§ Directions for this task:
Look in the data below for the line that contains "Click the bullet separator before Completed". Copy that line and the remaining lines exactly.

§ Data under study:
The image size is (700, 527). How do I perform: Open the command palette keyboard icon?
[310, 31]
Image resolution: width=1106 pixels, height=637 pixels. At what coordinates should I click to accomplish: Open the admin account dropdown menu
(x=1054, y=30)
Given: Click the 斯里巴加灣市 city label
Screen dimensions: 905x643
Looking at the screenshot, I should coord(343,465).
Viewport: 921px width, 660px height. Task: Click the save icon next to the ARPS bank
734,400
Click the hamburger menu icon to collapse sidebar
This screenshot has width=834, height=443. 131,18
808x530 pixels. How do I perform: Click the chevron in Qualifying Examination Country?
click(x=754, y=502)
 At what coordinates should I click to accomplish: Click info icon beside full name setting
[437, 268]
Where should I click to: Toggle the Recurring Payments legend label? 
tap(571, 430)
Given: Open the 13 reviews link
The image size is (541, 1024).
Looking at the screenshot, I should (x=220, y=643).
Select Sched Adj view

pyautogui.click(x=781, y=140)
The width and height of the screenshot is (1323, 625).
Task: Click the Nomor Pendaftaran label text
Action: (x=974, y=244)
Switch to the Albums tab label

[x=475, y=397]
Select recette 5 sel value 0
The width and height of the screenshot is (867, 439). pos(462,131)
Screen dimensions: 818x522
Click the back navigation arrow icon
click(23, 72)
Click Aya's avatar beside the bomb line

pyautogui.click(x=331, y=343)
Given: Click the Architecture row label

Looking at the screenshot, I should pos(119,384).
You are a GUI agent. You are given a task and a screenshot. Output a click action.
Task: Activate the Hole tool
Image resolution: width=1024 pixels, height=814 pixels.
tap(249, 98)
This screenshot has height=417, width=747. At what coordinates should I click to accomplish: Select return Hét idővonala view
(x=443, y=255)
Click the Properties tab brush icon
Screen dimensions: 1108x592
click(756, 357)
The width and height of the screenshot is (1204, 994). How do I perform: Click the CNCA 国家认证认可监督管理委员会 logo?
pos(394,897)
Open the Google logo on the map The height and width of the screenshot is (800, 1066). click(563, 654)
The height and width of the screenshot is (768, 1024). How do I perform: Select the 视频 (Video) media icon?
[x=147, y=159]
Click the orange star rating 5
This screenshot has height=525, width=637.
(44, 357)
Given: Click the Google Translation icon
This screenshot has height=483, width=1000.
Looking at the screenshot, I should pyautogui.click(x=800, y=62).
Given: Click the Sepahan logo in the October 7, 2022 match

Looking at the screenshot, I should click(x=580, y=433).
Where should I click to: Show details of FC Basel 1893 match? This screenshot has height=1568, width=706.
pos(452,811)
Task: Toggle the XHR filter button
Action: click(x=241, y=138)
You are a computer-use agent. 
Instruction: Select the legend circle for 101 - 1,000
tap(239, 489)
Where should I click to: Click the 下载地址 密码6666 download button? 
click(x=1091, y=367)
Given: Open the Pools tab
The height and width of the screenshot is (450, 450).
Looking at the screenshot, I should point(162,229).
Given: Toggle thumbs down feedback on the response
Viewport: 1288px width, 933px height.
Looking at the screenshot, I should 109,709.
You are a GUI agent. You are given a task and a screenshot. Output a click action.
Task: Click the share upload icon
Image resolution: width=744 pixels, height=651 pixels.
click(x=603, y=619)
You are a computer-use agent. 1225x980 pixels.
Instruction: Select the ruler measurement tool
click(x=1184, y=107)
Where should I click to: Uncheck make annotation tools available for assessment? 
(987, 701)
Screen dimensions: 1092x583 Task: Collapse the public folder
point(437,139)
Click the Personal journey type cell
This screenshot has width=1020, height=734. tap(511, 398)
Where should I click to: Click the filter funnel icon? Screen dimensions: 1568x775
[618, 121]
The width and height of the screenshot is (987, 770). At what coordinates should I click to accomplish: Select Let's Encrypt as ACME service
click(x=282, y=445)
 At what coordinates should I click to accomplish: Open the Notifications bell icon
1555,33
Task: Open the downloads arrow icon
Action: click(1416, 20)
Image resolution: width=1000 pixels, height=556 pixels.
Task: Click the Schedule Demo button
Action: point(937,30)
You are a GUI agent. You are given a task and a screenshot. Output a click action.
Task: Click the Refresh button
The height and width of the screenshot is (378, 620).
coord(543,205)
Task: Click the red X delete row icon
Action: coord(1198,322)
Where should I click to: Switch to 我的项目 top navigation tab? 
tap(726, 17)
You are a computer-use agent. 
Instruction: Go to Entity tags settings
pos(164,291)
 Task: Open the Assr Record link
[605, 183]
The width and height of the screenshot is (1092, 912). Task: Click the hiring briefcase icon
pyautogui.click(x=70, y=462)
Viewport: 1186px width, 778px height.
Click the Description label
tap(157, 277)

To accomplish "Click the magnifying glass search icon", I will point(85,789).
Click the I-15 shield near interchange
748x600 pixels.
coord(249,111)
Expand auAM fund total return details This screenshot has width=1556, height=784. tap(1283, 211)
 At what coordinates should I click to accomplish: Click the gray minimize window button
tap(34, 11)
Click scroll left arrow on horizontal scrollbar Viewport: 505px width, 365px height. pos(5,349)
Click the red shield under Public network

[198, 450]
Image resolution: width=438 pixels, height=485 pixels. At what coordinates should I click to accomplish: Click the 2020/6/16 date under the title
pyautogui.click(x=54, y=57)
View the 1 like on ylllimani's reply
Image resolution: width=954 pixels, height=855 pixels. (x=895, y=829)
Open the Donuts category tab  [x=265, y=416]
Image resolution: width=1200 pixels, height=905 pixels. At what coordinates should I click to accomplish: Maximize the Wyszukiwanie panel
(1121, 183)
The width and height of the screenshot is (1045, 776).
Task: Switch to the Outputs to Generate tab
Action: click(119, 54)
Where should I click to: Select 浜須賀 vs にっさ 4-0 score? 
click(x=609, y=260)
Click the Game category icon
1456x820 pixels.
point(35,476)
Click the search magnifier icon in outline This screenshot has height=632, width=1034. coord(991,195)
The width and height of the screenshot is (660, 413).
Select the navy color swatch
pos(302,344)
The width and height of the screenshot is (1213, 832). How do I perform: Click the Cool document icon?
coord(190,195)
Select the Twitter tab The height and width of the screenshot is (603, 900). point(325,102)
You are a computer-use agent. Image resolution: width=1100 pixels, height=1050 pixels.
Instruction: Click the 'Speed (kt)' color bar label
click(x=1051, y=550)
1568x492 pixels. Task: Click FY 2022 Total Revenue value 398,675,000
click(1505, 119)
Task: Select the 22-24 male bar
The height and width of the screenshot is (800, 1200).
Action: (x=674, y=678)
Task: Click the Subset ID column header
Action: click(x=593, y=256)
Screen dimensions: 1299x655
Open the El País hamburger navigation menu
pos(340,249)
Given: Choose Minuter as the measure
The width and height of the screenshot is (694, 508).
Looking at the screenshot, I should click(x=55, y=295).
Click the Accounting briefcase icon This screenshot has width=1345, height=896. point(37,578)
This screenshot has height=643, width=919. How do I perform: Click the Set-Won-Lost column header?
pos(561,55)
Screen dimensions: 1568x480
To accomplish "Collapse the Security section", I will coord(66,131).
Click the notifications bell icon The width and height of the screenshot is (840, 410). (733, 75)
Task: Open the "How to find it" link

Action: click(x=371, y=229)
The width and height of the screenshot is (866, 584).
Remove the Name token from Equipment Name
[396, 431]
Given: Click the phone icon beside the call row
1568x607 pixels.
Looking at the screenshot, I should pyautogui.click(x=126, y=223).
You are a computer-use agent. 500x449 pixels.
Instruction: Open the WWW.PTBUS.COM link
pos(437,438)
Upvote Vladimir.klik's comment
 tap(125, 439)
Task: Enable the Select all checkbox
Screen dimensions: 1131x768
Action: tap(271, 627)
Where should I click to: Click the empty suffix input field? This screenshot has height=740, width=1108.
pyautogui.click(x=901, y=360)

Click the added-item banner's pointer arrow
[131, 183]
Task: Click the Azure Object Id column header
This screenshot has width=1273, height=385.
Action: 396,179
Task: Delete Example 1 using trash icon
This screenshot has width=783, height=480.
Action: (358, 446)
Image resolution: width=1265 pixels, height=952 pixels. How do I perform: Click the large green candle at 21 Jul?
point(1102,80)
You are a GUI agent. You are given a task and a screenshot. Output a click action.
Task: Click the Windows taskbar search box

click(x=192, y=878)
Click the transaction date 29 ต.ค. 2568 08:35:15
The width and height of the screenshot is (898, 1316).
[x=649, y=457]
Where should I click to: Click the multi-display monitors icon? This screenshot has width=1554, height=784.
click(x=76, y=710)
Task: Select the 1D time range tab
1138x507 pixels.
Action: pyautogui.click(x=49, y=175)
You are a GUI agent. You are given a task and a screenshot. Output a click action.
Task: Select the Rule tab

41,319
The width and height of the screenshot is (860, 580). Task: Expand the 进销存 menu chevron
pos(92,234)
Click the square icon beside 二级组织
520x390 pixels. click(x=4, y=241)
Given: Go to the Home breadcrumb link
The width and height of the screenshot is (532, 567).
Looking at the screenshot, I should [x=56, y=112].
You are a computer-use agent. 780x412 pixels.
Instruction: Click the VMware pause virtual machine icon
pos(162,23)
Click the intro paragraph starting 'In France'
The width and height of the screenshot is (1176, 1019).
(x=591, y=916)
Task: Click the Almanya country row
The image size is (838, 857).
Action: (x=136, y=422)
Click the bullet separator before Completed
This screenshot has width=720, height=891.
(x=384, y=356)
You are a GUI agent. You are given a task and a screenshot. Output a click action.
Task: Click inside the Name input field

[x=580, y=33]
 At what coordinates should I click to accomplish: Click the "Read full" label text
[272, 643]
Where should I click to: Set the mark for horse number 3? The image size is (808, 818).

§ Result of the exercise:
Click the bullet separator before Completed
This screenshot has width=720, height=891.
(x=384, y=356)
You are a GUI agent. You are given a task and a screenshot. Output a click action.
Task: Click inside the Name input field

[x=580, y=33]
 At what coordinates should I click to accomplish: Click the "Read full" label text
[272, 643]
Where should I click to: Set the mark for horse number 3? The image size is (808, 818).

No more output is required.